__Stated task__.
Copy out every line of the material below, requests included, and shift each coordinate in the answers by adding 92 to it. Leave the pictures out.
-- Start of Given records --
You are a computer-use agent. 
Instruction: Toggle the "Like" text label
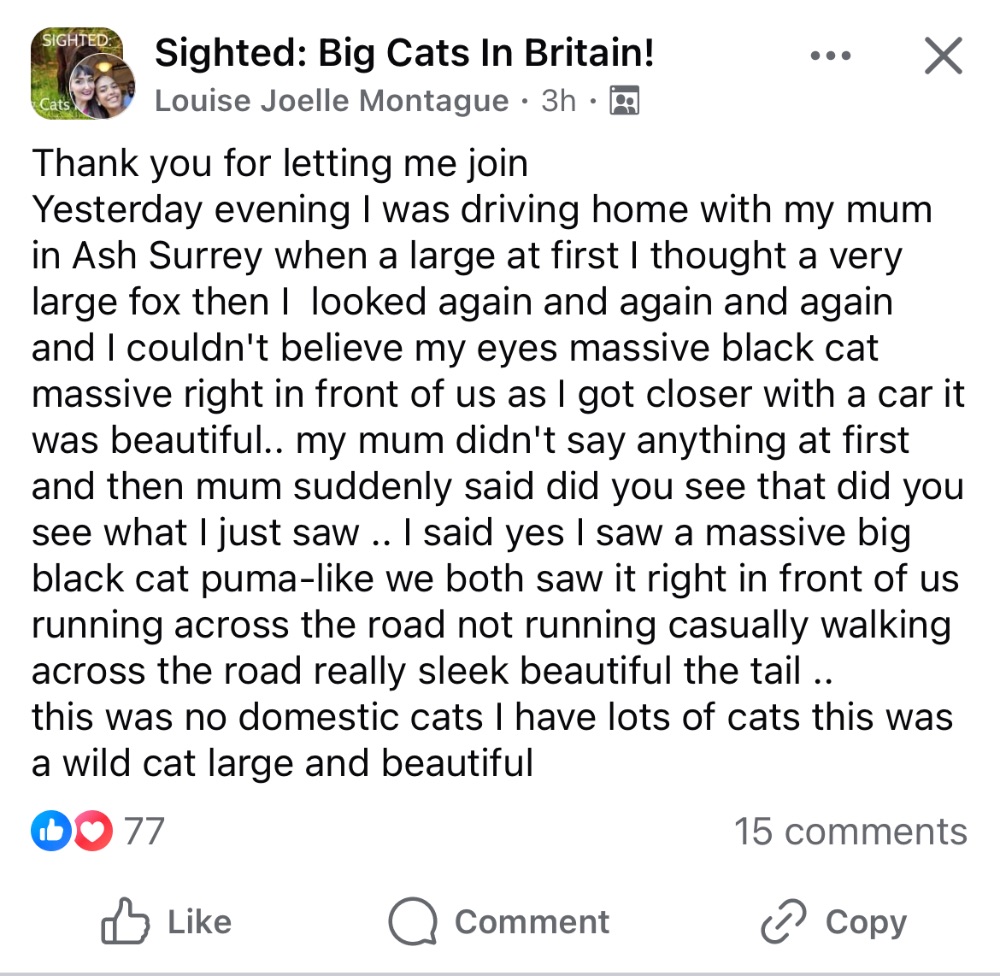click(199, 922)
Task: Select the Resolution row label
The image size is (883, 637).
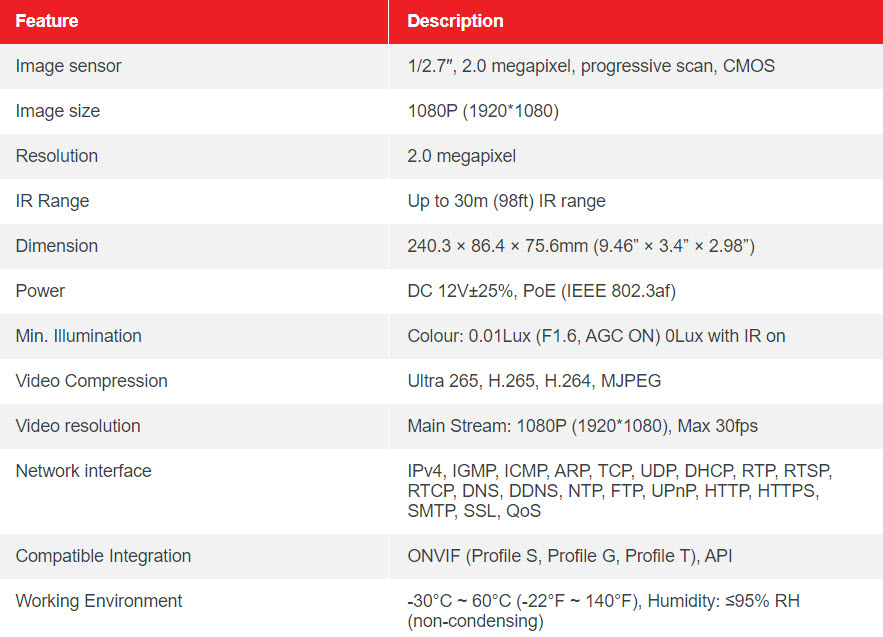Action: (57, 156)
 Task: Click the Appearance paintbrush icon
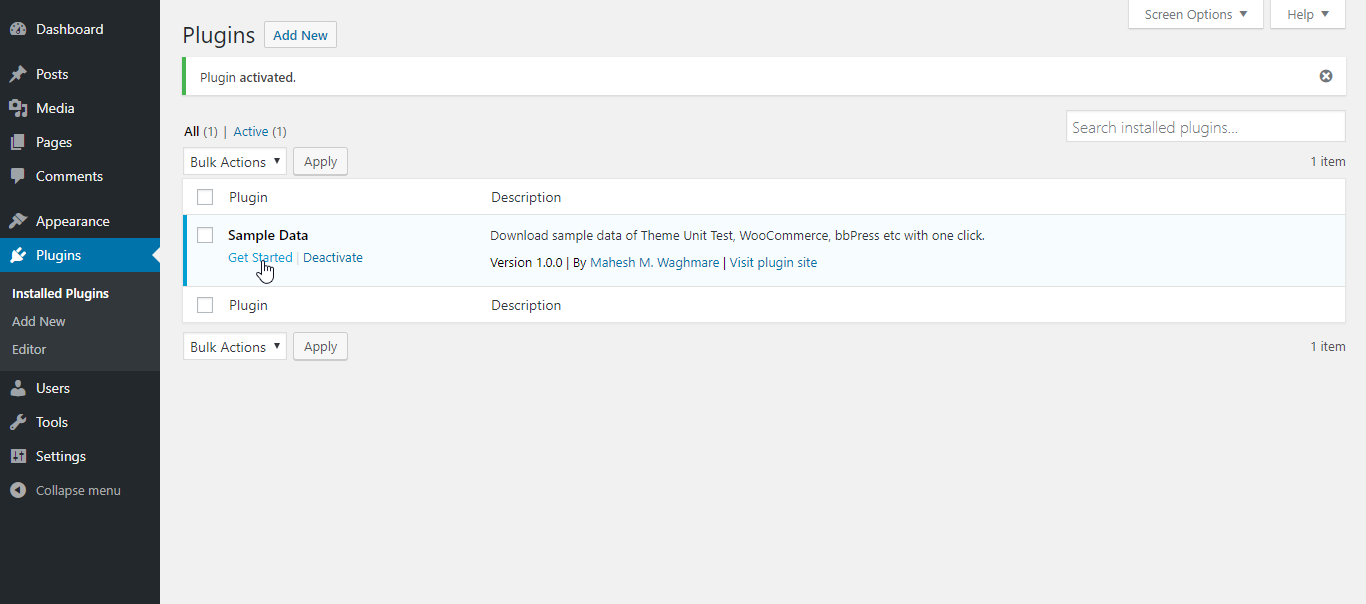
-- End of Given records --
__Written answer__.
You are a computer-use agent. 
Instruction: Toggle the "Like" text label
click(291, 1014)
Task: Select the Resolution row label
The image size is (883, 637).
Action: (149, 248)
 Task: Click the Appearance paintbrush icon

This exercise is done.